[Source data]

____

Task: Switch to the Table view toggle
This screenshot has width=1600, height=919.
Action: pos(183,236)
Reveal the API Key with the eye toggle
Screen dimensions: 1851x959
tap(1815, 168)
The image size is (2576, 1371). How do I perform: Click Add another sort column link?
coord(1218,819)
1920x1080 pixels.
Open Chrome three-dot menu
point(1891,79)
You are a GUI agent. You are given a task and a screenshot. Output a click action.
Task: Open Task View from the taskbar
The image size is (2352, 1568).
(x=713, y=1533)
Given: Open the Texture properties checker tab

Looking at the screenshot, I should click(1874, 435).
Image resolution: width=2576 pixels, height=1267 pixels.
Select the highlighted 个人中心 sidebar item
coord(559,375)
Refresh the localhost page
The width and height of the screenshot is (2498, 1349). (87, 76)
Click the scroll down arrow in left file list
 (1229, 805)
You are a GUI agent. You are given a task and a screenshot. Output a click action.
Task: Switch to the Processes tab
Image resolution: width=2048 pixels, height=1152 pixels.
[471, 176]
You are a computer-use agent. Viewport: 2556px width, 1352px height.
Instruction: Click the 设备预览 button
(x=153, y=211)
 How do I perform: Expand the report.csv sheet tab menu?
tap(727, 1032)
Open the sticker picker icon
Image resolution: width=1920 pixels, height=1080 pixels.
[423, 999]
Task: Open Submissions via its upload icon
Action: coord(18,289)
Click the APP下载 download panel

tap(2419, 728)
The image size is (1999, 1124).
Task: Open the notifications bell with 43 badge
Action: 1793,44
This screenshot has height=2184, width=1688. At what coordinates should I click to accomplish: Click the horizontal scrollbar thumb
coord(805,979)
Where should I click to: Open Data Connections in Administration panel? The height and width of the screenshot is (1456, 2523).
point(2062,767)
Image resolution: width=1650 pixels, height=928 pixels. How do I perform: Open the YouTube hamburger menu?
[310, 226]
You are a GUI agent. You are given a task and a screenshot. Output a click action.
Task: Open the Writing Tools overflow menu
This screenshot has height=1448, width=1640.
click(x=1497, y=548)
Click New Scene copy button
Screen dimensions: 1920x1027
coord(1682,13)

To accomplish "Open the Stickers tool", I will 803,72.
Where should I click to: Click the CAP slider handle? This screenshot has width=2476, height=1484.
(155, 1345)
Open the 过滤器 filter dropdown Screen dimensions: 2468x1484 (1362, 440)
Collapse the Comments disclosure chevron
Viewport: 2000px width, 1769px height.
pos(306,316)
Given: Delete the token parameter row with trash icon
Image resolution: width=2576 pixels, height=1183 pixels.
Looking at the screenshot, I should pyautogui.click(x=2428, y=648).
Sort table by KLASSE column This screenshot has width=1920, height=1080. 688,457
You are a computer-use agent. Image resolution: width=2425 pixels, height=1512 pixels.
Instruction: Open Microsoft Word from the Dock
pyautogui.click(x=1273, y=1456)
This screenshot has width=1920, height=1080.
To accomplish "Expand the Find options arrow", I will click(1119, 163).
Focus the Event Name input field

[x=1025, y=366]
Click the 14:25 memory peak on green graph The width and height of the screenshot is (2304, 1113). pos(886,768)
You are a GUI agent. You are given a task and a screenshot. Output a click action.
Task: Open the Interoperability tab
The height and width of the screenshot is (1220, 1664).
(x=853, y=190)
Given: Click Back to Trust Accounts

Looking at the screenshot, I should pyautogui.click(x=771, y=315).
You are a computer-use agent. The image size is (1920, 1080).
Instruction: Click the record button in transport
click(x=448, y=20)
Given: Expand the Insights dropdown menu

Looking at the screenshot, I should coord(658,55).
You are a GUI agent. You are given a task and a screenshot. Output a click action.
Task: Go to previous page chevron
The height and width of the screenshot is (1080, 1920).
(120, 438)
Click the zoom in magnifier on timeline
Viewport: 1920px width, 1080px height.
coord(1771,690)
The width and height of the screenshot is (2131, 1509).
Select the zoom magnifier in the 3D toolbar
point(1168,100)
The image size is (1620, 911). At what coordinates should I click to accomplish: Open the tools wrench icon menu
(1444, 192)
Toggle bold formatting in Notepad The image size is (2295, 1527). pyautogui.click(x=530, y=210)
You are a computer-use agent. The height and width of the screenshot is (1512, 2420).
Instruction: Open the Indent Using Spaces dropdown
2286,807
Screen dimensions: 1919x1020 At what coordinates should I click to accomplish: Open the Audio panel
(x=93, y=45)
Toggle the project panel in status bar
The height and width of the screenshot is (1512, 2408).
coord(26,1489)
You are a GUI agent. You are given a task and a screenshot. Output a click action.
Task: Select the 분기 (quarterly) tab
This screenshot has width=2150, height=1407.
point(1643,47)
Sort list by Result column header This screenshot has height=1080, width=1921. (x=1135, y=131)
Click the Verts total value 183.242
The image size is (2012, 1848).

____

= EXERCISE =
Above are the records; repeat exactly the lines from the one holding "Click New Scene copy button" down to the one holding "Task: Open the Interoperability tab", end lines included.

= OUTPUT OF THE TASK =
Click New Scene copy button
Screen dimensions: 1920x1027
coord(1682,13)

To accomplish "Open the Stickers tool", I will 803,72.
Where should I click to: Click the CAP slider handle? This screenshot has width=2476, height=1484.
(155, 1345)
Open the 过滤器 filter dropdown Screen dimensions: 2468x1484 (1362, 440)
Collapse the Comments disclosure chevron
Viewport: 2000px width, 1769px height.
pos(306,316)
Given: Delete the token parameter row with trash icon
Image resolution: width=2576 pixels, height=1183 pixels.
Looking at the screenshot, I should pyautogui.click(x=2428, y=648).
Sort table by KLASSE column This screenshot has width=1920, height=1080. 688,457
You are a computer-use agent. Image resolution: width=2425 pixels, height=1512 pixels.
Instruction: Open Microsoft Word from the Dock
pyautogui.click(x=1273, y=1456)
This screenshot has width=1920, height=1080.
To accomplish "Expand the Find options arrow", I will click(1119, 163).
Focus the Event Name input field

[x=1025, y=366]
Click the 14:25 memory peak on green graph The width and height of the screenshot is (2304, 1113). pos(886,768)
You are a GUI agent. You are given a task and a screenshot. Output a click action.
Task: Open the Interoperability tab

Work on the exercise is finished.